[Stored dataset items]
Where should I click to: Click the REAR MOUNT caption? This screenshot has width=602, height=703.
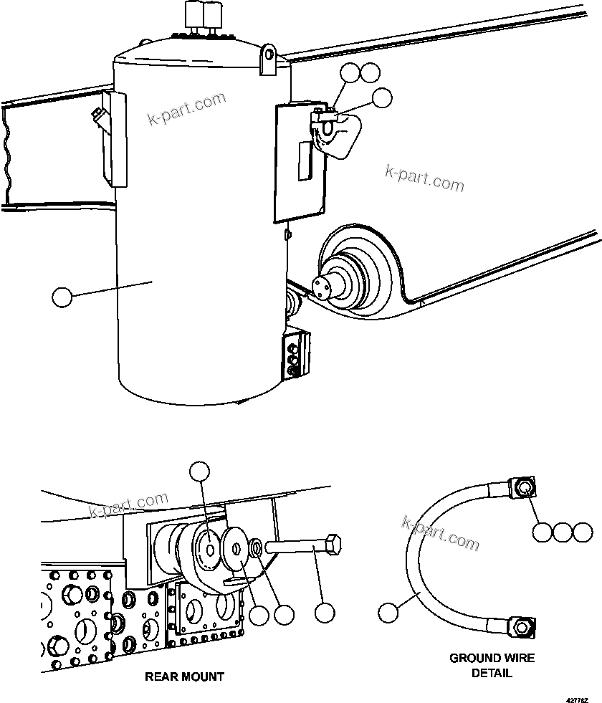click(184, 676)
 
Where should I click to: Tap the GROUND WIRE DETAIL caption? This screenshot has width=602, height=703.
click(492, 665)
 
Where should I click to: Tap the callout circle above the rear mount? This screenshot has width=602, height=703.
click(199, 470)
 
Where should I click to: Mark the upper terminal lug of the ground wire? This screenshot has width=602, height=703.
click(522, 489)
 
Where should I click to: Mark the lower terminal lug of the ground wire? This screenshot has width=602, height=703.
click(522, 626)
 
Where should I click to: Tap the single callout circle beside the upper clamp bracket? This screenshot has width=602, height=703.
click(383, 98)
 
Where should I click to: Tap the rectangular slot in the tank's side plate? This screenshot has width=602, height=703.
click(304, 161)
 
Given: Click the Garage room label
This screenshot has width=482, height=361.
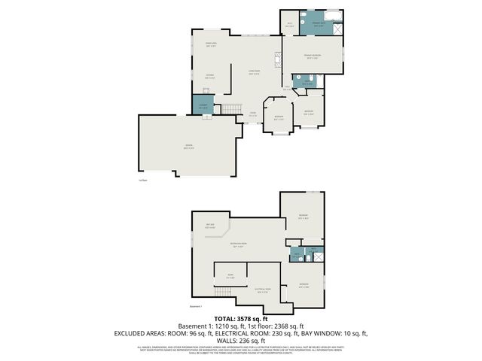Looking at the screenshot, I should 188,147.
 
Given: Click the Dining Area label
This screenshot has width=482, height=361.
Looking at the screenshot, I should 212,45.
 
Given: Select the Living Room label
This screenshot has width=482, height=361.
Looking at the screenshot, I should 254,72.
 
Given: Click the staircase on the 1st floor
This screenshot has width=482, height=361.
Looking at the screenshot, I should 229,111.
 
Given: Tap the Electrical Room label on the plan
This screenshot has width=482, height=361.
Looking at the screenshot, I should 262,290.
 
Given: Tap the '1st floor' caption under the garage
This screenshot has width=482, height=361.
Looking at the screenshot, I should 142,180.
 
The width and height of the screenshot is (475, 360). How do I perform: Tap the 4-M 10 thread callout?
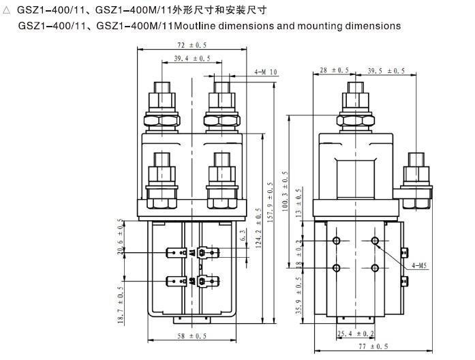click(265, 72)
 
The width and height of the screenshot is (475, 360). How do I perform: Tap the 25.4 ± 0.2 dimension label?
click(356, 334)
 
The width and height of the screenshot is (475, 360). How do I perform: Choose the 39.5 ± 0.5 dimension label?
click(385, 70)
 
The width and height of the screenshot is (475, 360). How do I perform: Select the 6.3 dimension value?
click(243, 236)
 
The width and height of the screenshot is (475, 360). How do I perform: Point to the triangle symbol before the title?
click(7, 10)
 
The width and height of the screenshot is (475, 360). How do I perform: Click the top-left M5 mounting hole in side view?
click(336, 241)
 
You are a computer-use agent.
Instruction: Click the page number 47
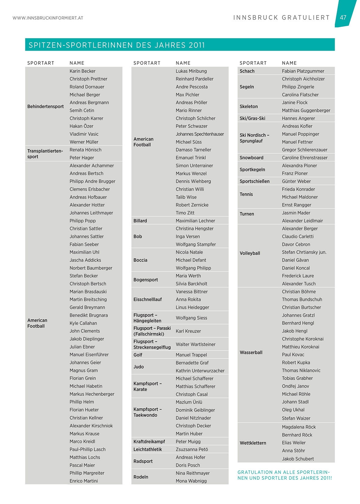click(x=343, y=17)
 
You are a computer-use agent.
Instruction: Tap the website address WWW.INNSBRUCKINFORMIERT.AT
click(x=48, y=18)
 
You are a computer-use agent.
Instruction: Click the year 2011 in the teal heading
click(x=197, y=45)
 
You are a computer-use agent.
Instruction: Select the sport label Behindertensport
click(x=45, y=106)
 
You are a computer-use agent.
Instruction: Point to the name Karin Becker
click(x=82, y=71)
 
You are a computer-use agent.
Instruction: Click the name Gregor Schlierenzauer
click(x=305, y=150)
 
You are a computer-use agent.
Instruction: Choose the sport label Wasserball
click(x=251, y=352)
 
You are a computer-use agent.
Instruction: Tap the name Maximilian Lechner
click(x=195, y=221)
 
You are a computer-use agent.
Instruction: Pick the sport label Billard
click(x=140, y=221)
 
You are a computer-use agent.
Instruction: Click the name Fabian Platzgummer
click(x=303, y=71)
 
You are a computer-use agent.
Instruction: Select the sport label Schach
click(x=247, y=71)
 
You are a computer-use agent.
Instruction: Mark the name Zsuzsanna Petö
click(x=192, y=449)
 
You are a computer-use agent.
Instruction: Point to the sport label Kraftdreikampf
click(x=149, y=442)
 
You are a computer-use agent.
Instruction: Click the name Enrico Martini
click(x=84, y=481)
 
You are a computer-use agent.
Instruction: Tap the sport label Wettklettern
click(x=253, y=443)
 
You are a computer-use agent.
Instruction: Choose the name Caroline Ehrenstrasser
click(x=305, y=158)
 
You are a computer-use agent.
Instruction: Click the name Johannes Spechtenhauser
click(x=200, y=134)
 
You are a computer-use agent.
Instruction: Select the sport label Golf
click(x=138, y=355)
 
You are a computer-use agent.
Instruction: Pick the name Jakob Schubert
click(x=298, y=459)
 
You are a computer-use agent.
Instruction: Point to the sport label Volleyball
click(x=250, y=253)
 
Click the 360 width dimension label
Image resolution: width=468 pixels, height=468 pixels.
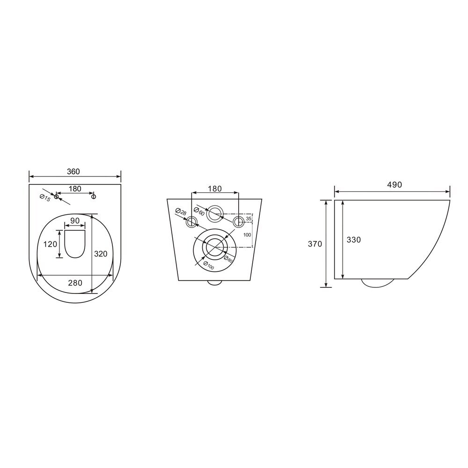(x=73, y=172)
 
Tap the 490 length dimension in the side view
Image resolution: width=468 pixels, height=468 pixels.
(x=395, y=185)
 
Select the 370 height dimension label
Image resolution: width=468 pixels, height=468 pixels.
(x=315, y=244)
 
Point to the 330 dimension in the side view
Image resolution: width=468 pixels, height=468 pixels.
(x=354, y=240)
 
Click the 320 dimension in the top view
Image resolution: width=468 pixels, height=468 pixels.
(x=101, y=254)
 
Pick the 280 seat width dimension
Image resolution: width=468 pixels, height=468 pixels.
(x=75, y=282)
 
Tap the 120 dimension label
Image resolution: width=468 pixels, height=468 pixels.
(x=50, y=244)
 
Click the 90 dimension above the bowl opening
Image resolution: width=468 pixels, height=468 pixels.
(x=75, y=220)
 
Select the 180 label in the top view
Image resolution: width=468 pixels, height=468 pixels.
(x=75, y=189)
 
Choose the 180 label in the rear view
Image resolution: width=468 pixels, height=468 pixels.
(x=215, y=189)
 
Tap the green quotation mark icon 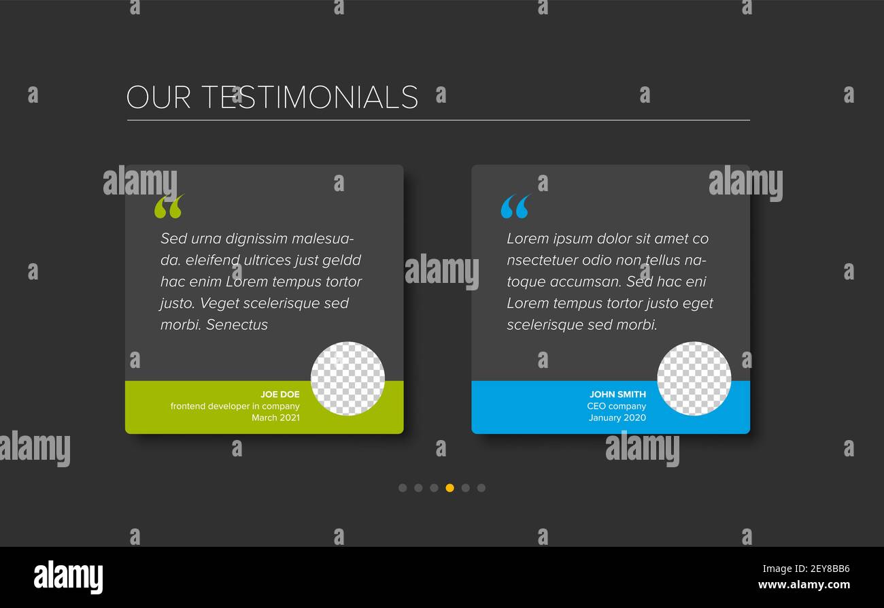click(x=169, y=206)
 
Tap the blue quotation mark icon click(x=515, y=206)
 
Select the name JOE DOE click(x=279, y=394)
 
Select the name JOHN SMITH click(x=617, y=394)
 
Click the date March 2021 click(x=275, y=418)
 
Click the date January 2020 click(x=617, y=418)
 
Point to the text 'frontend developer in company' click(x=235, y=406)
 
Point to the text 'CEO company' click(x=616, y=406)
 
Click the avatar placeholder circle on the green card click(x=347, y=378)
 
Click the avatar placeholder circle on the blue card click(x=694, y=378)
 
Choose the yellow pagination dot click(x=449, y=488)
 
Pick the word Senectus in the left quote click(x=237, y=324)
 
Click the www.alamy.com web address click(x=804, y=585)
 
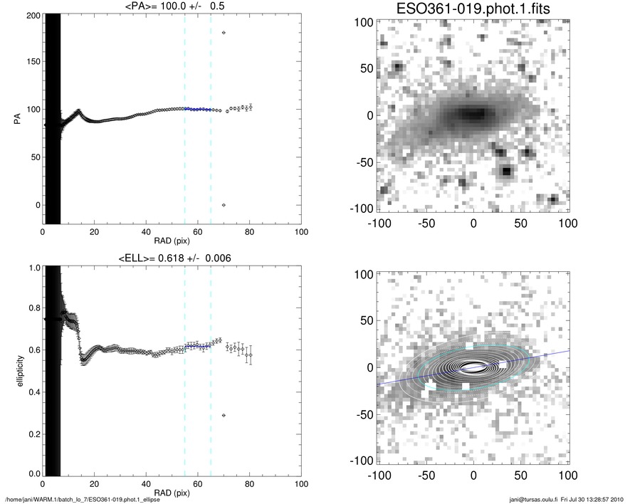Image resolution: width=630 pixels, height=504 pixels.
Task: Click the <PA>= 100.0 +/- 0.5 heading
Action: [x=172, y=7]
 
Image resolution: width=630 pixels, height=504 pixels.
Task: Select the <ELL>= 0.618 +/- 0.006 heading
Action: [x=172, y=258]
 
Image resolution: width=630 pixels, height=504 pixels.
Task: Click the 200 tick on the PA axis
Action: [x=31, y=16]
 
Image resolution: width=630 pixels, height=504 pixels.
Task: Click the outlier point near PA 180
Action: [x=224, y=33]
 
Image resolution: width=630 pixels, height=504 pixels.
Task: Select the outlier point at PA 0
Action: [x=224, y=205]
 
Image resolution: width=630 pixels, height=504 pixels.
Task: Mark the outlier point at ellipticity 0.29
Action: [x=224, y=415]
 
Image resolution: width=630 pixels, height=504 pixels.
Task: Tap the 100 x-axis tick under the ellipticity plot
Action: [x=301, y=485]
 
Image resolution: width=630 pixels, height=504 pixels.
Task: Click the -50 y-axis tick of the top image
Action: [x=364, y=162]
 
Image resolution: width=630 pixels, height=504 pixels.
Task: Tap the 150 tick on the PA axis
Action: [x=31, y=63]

[GIVEN PROBLEM] Arrange everything in the listing from the line containing "0.5 dimension label?" down to the line containing "click(x=192, y=449)" as a Markdown table with the columns Row and Listing line, skipping blank lines. Leave the pictures out.

[WRITTEN REPLY]
| Row | Listing line |
|---|---|
| 1 | The width and height of the screenshot is (475, 360). How do I perform: Choose the 39.5 ± 0.5 dimension label? |
| 2 | click(385, 70) |
| 3 | The width and height of the screenshot is (475, 360). How do I perform: Select the 6.3 dimension value? |
| 4 | click(243, 236) |
| 5 | The width and height of the screenshot is (475, 360). How do I perform: Point to the triangle symbol before the title? |
| 6 | click(7, 10) |
| 7 | The width and height of the screenshot is (475, 360). How do I perform: Click the top-left M5 mounting hole in side view? |
| 8 | click(336, 241) |
| 9 | You are a computer-use agent. |
| 10 | Instruction: Click the page number 47 |
| 11 | click(x=343, y=17) |
| 12 | You are a computer-use agent. |
| 13 | Instruction: Tap the website address WWW.INNSBRUCKINFORMIERT.AT |
| 14 | click(x=48, y=18) |
| 15 | You are a computer-use agent. |
| 16 | Instruction: Click the year 2011 in the teal heading |
| 17 | click(x=197, y=45) |
| 18 | You are a computer-use agent. |
| 19 | Instruction: Select the sport label Behindertensport |
| 20 | click(x=45, y=106) |
| 21 | You are a computer-use agent. |
| 22 | Instruction: Point to the name Karin Becker |
| 23 | click(x=82, y=71) |
| 24 | You are a computer-use agent. |
| 25 | Instruction: Click the name Gregor Schlierenzauer |
| 26 | click(x=305, y=150) |
| 27 | You are a computer-use agent. |
| 28 | Instruction: Choose the sport label Wasserball |
| 29 | click(x=251, y=352) |
| 30 | You are a computer-use agent. |
| 31 | Instruction: Tap the name Maximilian Lechner |
| 32 | click(x=195, y=221) |
| 33 | You are a computer-use agent. |
| 34 | Instruction: Pick the sport label Billard |
| 35 | click(x=140, y=221) |
| 36 | You are a computer-use agent. |
| 37 | Instruction: Click the name Fabian Platzgummer |
| 38 | click(x=303, y=71) |
| 39 | You are a computer-use agent. |
| 40 | Instruction: Select the sport label Schach |
| 41 | click(x=247, y=71) |
| 42 | You are a computer-use agent. |
| 43 | Instruction: Mark the name Zsuzsanna Petö |
| 44 | click(x=192, y=449) |